And that’s the logistics. The very smallest part of the equation. Please read the big parts, the important parts of what it is to take the life of an animal you have cared for from birth at #slowdownfarmsteadharvest It’s the whole reason I’m here, the thing I want to share most: that caring for an animal, connecting with and developing a relationship with an animal is not separate from later eating that animal. In fact, they are, and should forever be, intimately connected.
From the field the pigs get brought to the scalder (that’s what I’m stirring up in the first pic). They then get their hair scraped off, then gutted with all the good stuff saved. Then we split them, use the tractor to bring them over to our shop, where the meat cooler is, lay them on our “magic cube” (it’s an ingenious set of cupboards on wheels with our butcher block top for butchering). We use the cube to wheel the meat to the back of the room where our meat cooler is to let it hang until the next day when it’s ready to cut.
Nature’s systems marry the good life of an animal with nutrient density. They live well, we eat well. This should not be an exception, it could be, and should be standard practice. We have the power to change things in this whack-job food system. But from your farmer or harvest from the wilds.
We have a freezer full of pork that tastes of the sweet apples and raw milk it was raised on. With flesh and fat hard from use, moving and rooting, running and rolling, in their forest utopia.
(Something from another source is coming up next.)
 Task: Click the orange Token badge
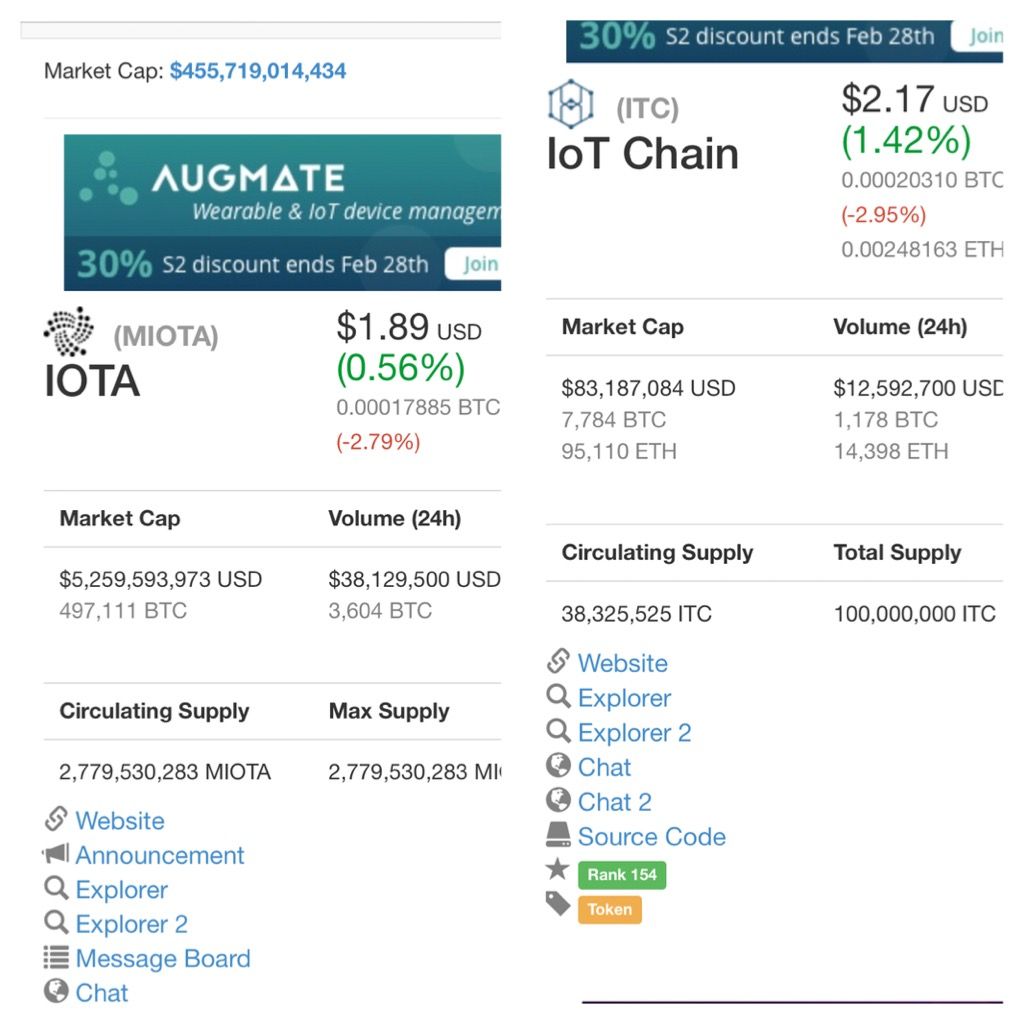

You should too. We all should.
The industrial food system is sick and dying, the destruction of the planet and poor welfare of the animals hidden behind pretty boxes and cellophane. That’s no place to get your food.
We are at the beginning of a change and you, my friends, are pioneers in rediscovering what it is to truly nourish our bodies, the animals, and our planet. We are leaving legacies for our children. I know what I want mine to be. What about you?